> INSTRUCTIONS:
a: List every person named in the film article.
b: Reproduce word for word the part of the film article starting at "by Alex Vo |" and ending at "and curious empathy.".

> SOURCE PASSAGE:
Total Recall: In Honor of AVP:R, Memorable Cinematic Title Fights

Because writing out "versus" has become so cumbersome.

by Alex Vo | Wednesday, Dec. 26 2007

The People vs. Larry Flynt (1996)

The set-up: After shedding his lovable buffoon image with Natural Born Killers, Woody Harrelson continued his hot streak playing sleazy weirdos in The People vs. Larry Flynt. Garnering his only Oscar nomination in the process, Harrelson portrays Hustler magnate Flynt beginning with his origins running strip joints to his rise to infamy, his marriage to Althea Flynt (Courtney Love), the assassination attempt that has left him wheelchair-bound, and his various run-ins with the law, culminating in a mega-publicized court battle with Jerry Falwell. Harrelson plays Flynt that elicits from the audience a canny mix of disgust and curious empathy.

> SUPPLIED ENTRIES:
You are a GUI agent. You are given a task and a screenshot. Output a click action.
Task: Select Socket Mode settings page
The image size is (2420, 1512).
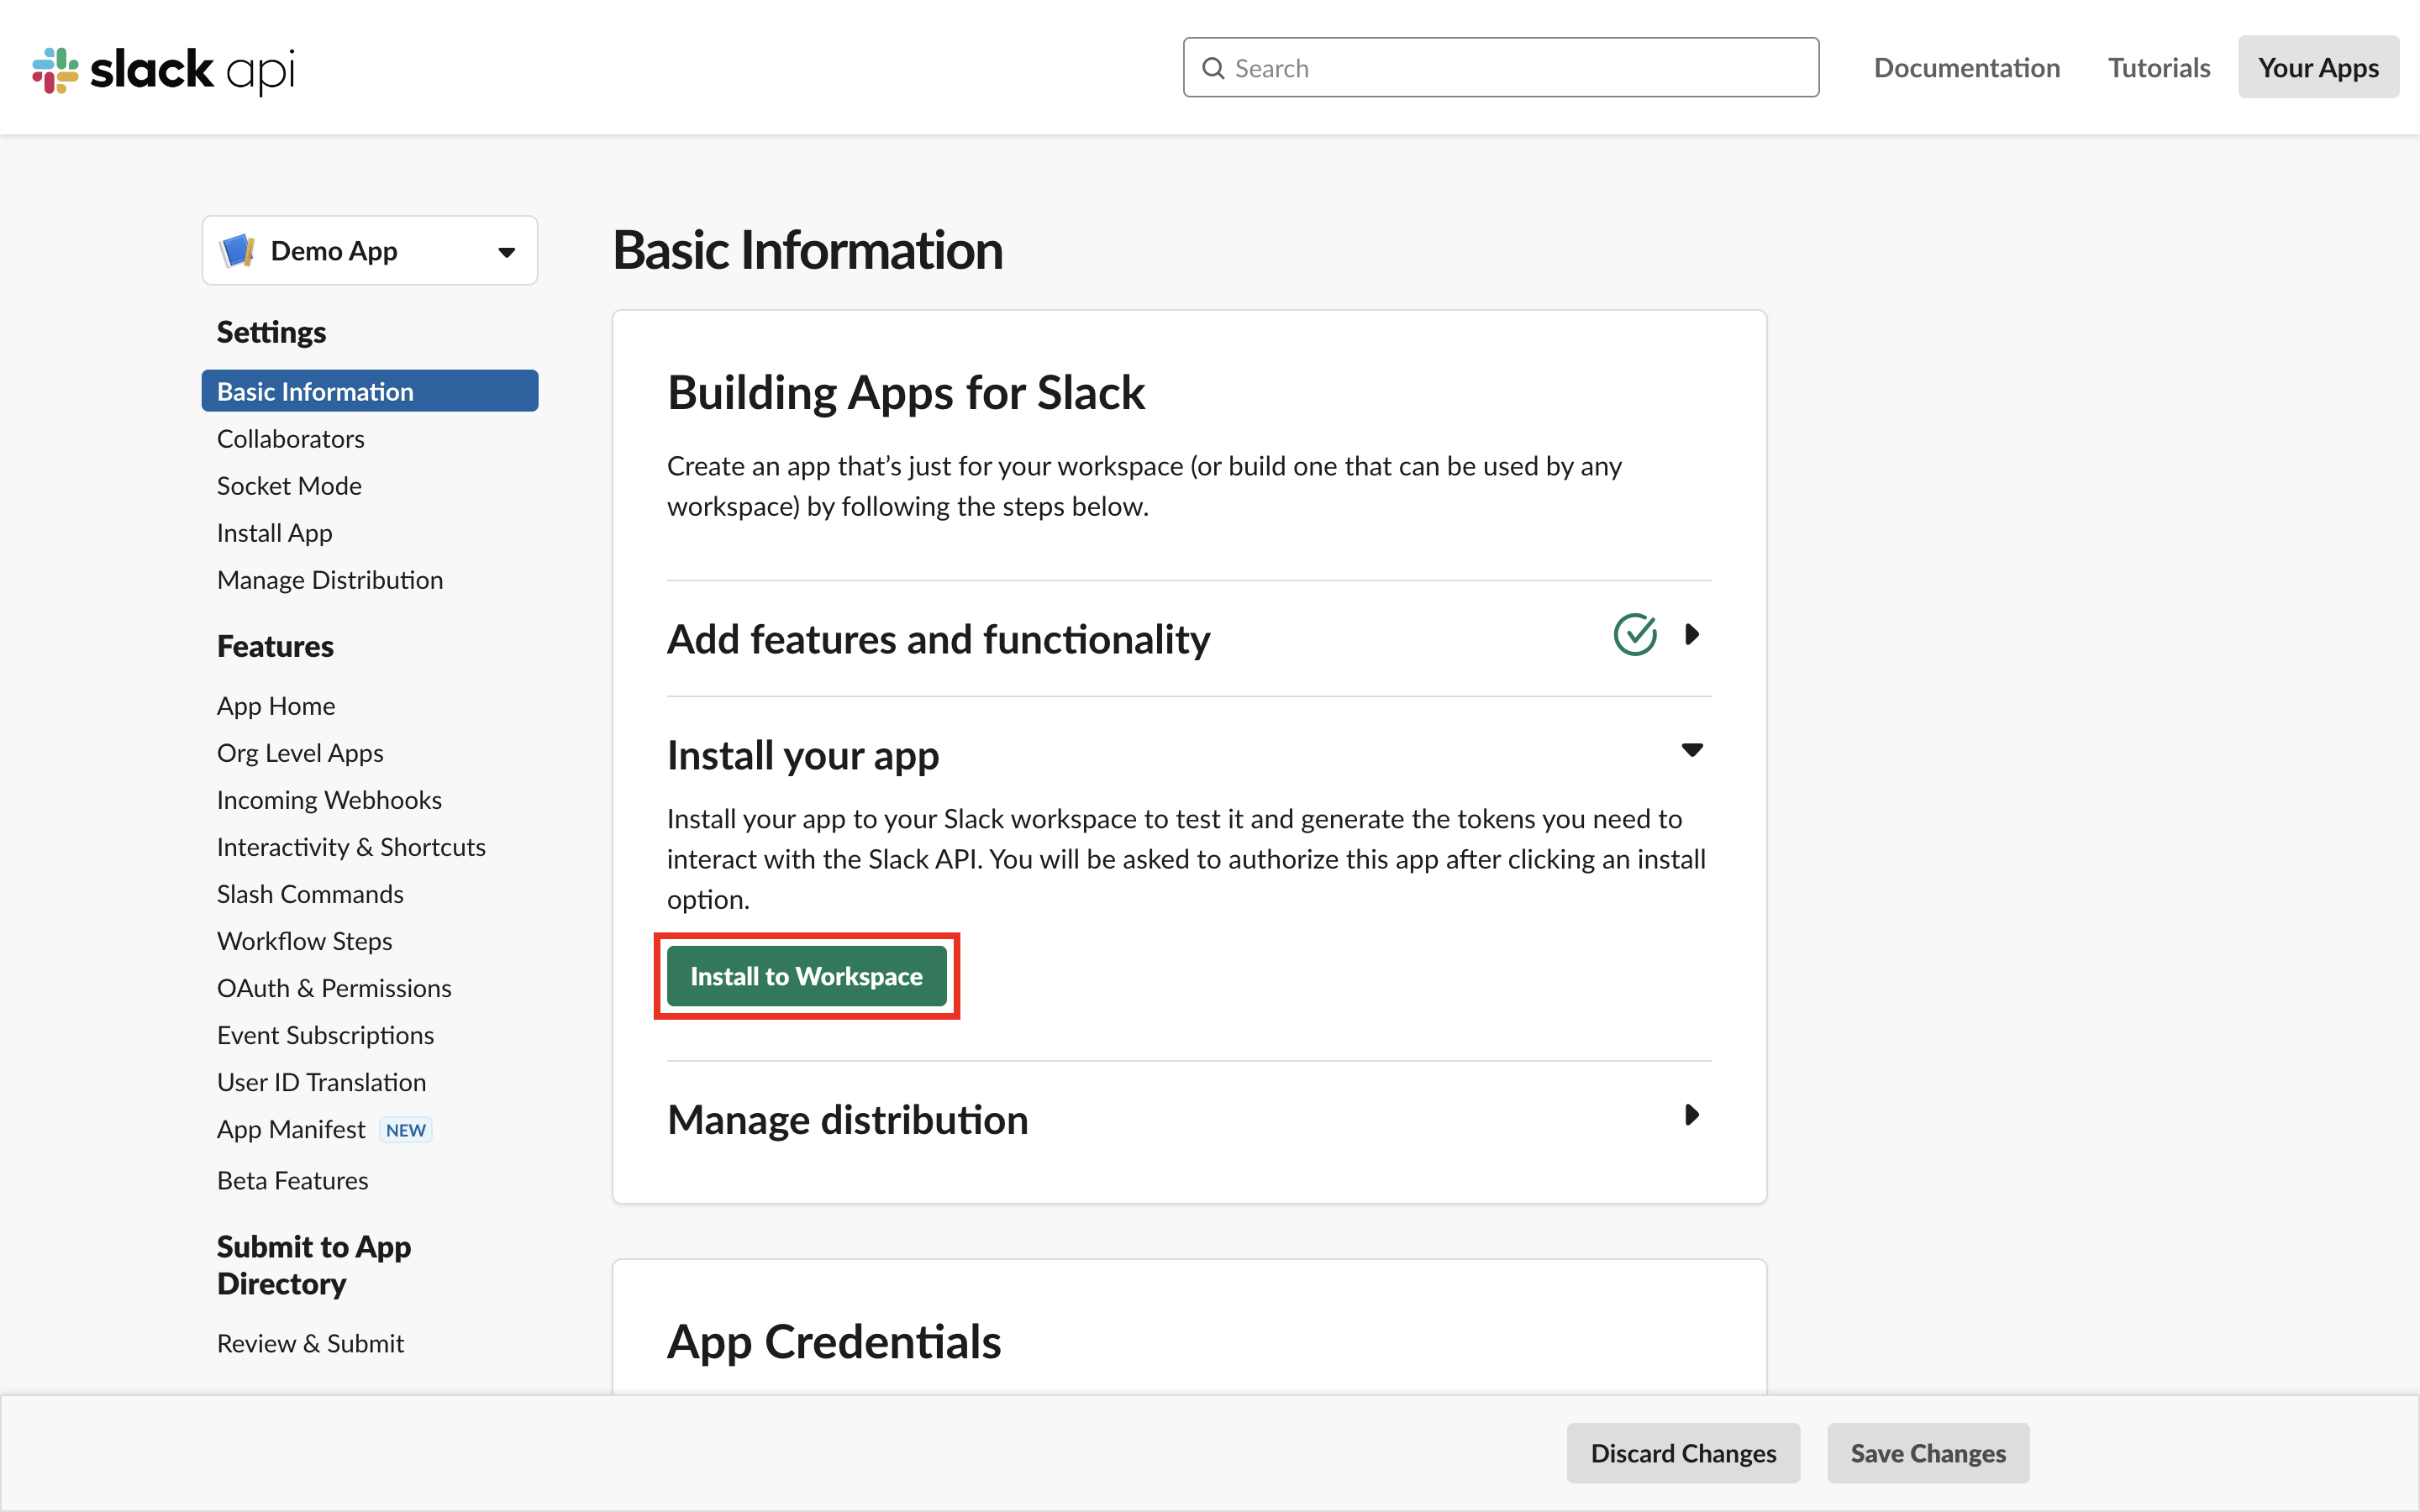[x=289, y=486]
--
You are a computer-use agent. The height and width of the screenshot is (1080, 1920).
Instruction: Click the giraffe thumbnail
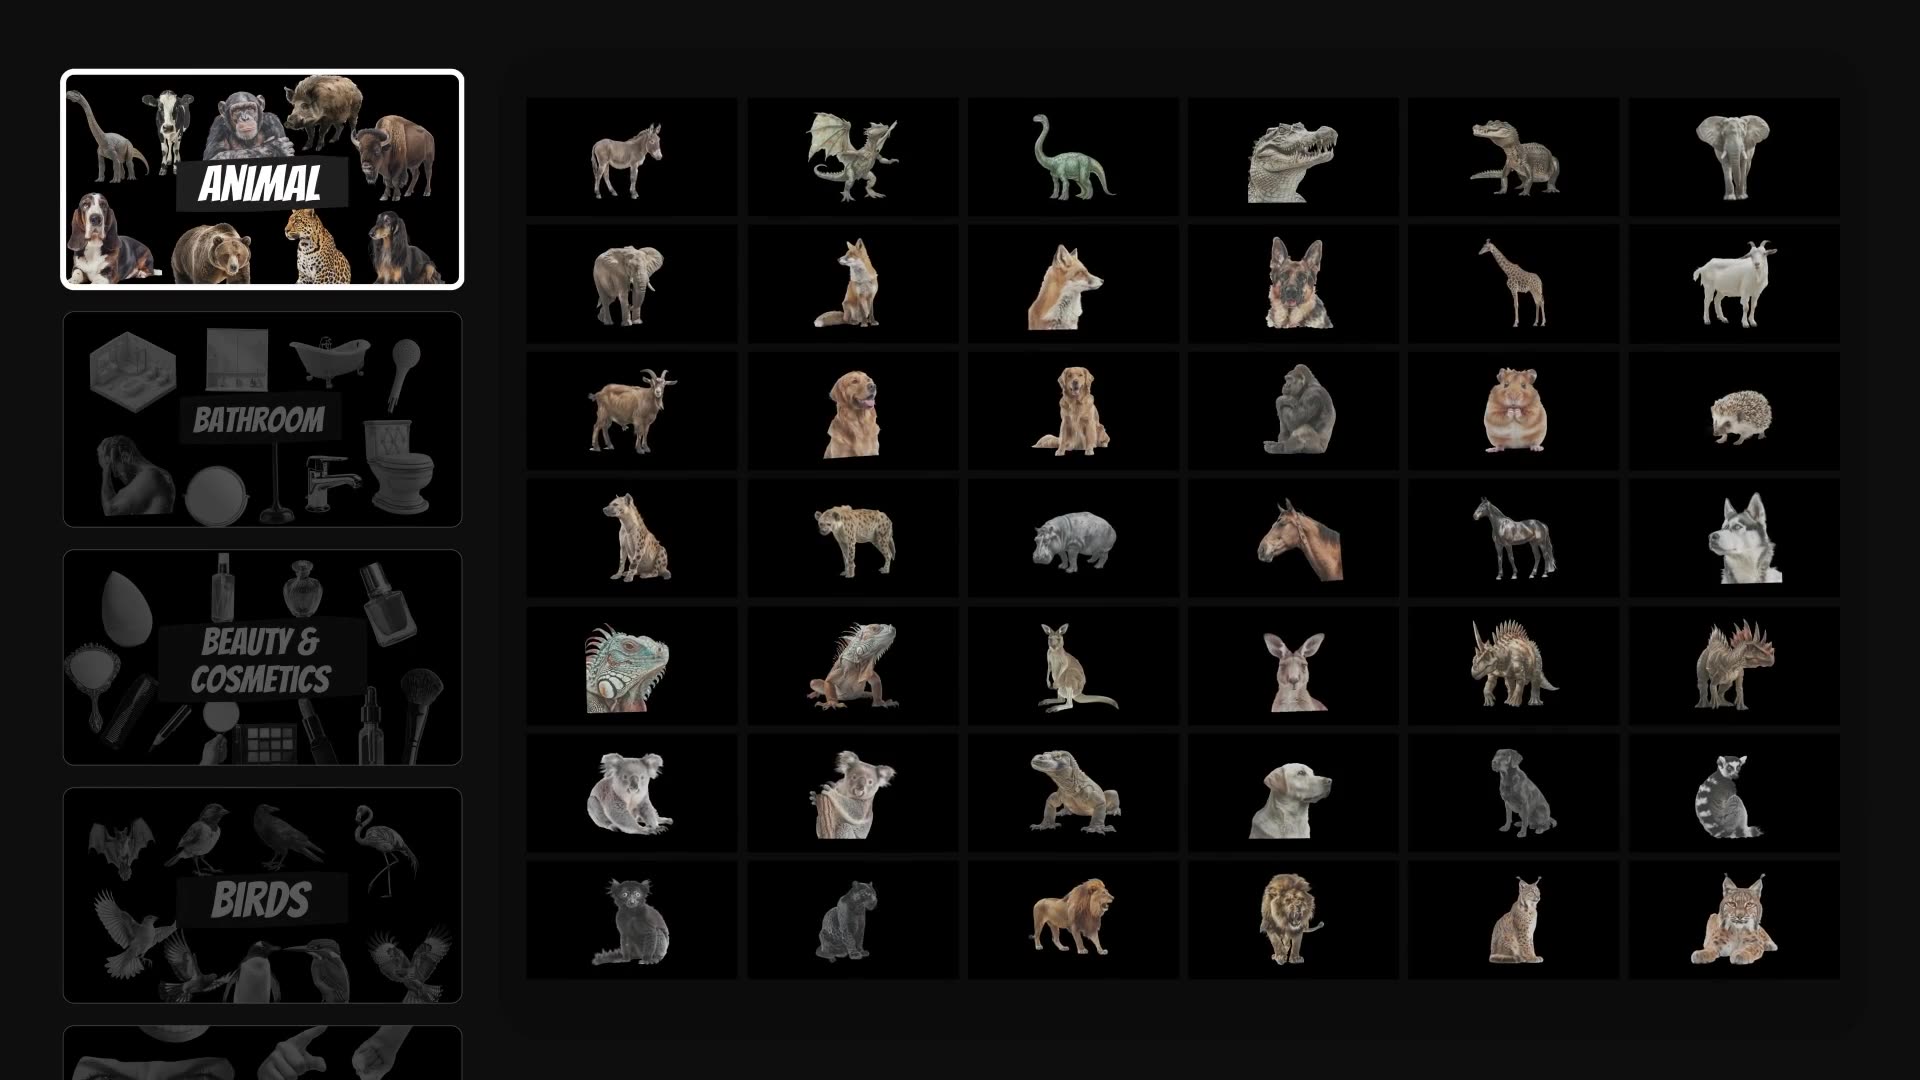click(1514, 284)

> OUTPUTS IN ORDER:
a: Alex Vo, Woody Harrelson, Larry Flynt, Althea Flynt, Courtney Love, Jerry Falwell

b:
by Alex Vo | Wednesday, Dec. 26 2007

The People vs. Larry Flynt (1996)

The set-up: After shedding his lovable buffoon image with Natural Born Killers, Woody Harrelson continued his hot streak playing sleazy weirdos in The People vs. Larry Flynt. Garnering his only Oscar nomination in the process, Harrelson portrays Hustler magnate Flynt beginning with his origins running strip joints to his rise to infamy, his marriage to Althea Flynt (Courtney Love), the assassination attempt that has left him wheelchair-bound, and his various run-ins with the law, culminating in a mega-publicized court battle with Jerry Falwell. Harrelson plays Flynt that elicits from the audience a canny mix of disgust and curious empathy.